The church and the individual Christian are called to bear witness to the truth of God (as indeed was our incarnate Lord – John 13:37). It is to be hoped that we seek to do this day by day in multifarious ways.

But a moment’s thought will show that witness, if it is to be credible, must take an appropriate form. Doctrinal error, for example, must be combated by witness in the doctrinal sphere, namely by writing, speaking, and preaching the corrective truth of God. Moral errors must be combated by the witness intrinsic to an appropriate church discipline, e.g. with respect to marriage and divorce. Thus, opposing multiple marriages from the pulpit while happily solemnising them at the chancel step would lack credibility: witness to the truth must be in the appropriate sphere.

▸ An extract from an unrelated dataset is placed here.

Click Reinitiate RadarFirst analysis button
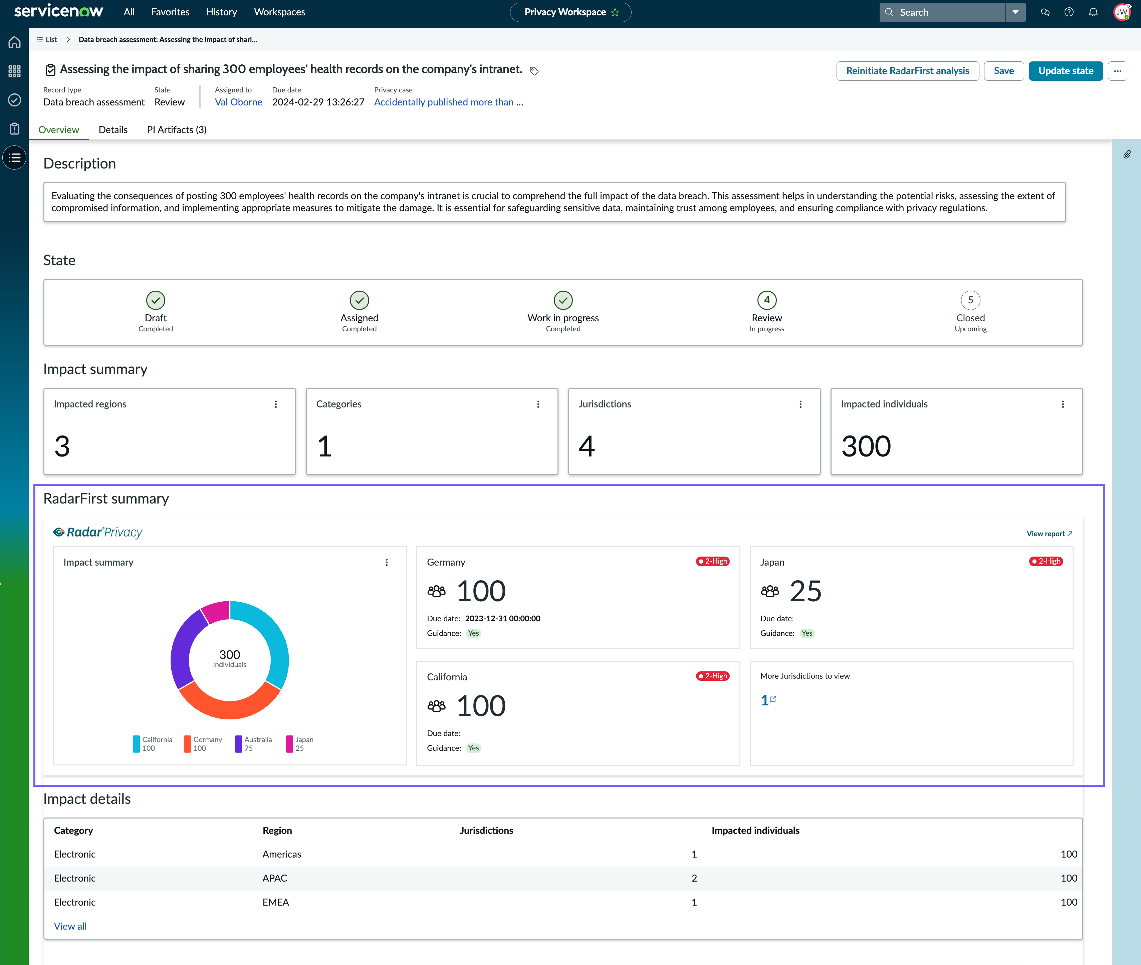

The same principle holds in respect of women’s ordination. Given that the admission of women to the priesthood is error in the sphere of the church’s structure and organisation, witness to the truth must find. structural expression. It will lack credibility to teach New Testament doctrine about the proper relationship of men and women within the church and the family if the church’s organisation and her worshipping and sacramental life blatantly and visibly contradict that teaching. New Testament doctrine requires a structure consistent with it; and for Anglicans as Episcopalians, that can only mean some form of alternative episcopal oversight.

By embracing such oversight, we are not cutting ourselves off from fellowship with those with whom we disagree over this question. But we are visibly distancing ourselves from what we believe to be an unscriptural and unorthodox development – which is precisely what we must do if we are to bear witness to the truth. And to be brutally pragmatic, an alternative ecclesiastical structure such as is offered by alternative episcopal oversight is probably the only way that our witness in respect of this issue will survive more than half a generation.

Peter Jones is the Vicar of Conwy, North Wales, and Credo Cymru Representative in the Diocese of Bangor.